### Provided passage
***

EDITORIAL AND COMMENTARY — `If you don’t explore, you won’t discover’ — In search of the unknown

After coffee and muffins and a few introductory remarks, Donald Cranston of Natural Resources Canada took the podium at the 54th Mines and Energy Ministers’ Conference in St. John’s, Nfld., and challenged mining companies to pay more attention to ore types unknown, or essentially unknown, in Canada.

“Vast areas of our country remain only superficially explored,” Cranston said, “because nothing much has ever been found there. But this may be self-fulfilling prophesy — if you don’t explore there, you won’t make discoveries, so you won’t explore. Some of those areas would benefit from more innovative geological mapping and exploration.”

He said the discoveries of the Voisey’s Bay deposit illustrate that, until recently, there had been a lack of exploration in this region of Labrador.

Going farther back in time, exploration companies have traditionally overlooked the country’s potential for hosting porphyry copper-Type deposits, such as those that exist in the Western Cordillera, and unconformity-Type uranium deposits, such as those that exist in the Athabasca and Dubawnt Basins.

He also pointed to the discoveries near Lac de Gras in the Northwest Territories as evidence that there had previously been insufficient exploration for diamonds in Canada (except for several low-grade, uneconomic diamondiferous kimberlites found since the 1960s or 1970s).

Cranston believes Canada’s huge expanses of Archean rocks in Manitoba, Ontario, Quebec and elsewhere are examples of regions underexplored for diamonds.

“There must be many other as-yet-unrecognized exploration possibilities in Canada that can provide additional discoveries to geologists who apply originality and innovation to the search for them,” he added.

***

### Material supplied

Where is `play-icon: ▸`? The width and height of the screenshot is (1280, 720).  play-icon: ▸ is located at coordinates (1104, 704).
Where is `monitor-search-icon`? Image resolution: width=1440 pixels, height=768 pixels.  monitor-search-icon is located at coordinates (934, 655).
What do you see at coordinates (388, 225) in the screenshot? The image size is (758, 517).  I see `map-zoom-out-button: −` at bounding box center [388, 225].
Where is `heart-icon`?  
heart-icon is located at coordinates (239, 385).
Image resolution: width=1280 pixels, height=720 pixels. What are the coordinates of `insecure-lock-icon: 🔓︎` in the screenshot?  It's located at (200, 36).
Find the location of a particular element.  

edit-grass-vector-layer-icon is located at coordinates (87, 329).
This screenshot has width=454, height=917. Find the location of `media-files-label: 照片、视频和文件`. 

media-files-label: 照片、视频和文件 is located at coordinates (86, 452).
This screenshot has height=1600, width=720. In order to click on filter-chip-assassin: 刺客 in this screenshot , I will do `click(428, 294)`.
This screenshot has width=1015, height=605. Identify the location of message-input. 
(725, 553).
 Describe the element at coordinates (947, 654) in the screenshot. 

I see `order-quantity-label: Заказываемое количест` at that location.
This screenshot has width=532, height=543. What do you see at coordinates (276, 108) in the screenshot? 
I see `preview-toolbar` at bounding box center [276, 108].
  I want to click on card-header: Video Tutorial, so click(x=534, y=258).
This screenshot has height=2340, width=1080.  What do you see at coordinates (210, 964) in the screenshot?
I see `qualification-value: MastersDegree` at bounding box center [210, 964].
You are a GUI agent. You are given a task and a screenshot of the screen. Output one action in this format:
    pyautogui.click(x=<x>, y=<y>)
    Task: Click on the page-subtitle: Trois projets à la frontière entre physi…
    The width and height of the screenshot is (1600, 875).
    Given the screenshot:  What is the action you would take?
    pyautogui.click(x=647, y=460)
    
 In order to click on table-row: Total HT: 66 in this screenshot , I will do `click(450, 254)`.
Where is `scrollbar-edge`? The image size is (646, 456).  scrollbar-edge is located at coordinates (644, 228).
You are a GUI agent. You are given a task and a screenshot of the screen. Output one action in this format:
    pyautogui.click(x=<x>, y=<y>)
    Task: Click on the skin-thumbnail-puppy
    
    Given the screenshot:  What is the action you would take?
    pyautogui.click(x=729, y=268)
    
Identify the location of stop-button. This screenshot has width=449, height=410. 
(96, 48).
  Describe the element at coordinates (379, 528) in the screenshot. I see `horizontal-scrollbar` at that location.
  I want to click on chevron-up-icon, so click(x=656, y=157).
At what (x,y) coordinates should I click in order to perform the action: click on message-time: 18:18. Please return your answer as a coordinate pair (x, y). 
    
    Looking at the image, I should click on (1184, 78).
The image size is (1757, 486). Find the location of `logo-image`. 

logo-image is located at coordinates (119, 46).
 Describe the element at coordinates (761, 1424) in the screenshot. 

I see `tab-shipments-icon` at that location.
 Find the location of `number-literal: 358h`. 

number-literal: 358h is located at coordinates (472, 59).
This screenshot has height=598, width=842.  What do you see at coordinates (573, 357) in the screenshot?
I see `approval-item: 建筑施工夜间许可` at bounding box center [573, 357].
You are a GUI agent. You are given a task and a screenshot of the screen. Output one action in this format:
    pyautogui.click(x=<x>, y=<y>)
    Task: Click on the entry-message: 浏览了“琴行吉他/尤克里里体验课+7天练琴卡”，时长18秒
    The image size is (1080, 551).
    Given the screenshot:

***

### Explore the material
[1] Can you repeat everything in the exploration editorial from "He also pointed" down to "underexplored for diamonds."?
[2] Answer these from the exploration editorial:
(a) At which conference did Cranston speak?
(b) Which basins contain unconformity-type uranium deposits?
(c) Near what location in the Northwest Territories were the diamond discoveries made?
[3] How would the exploration editorial carry on after its final sentence? Write the next part.
Nothing in the records is needed.

### Responses to the exercise
[1]
He also pointed to the discoveries near Lac de Gras in the Northwest Territories as evidence that there had previously been insufficient exploration for diamonds in Canada (except for several low-grade, uneconomic diamondiferous kimberlites found since the 1960s or 1970s).

Cranston believes Canada’s huge expanses of Archean rocks in Manitoba, Ontario, Quebec and elsewhere are examples of regions underexplored for diamonds.

[2]
(a) The 54th Mines and Energy Ministers' Conference in St. John's, Nfld.
(b) The Athabasca and Dubawnt Basins.
(c) Lac de Gras.

[3]
Cranston has a point. Some of the most spectacular exploration successes in this country began with individuals who went against the herd mentality and pursued their own goals.

Spud Huestis was one such pioneer — a prospector who saw the value and potential of British Columbia’s low-grade copper deposits, which many others saw as nothing more than waste rock.

Charles Fipke found diamonds in a region of the Territories that was once viewed as so unprospective that government geologists barely did any mapping in the area.

The Eskay Creek deposit in northwestern British Columbia is another unusual deposit type that resulted from good geological detective work and the unflagging determination of Murray Pezim’s exploration team.

Pezim also was a trail-blazer in Ontario, where he financed exploration work on a known gold prospect that few thought had much promise. The flamboyant promoter didn’t worry about the naysayers; he backed his geologists until the drills hit the Hemlo motherlode on the 76th hole.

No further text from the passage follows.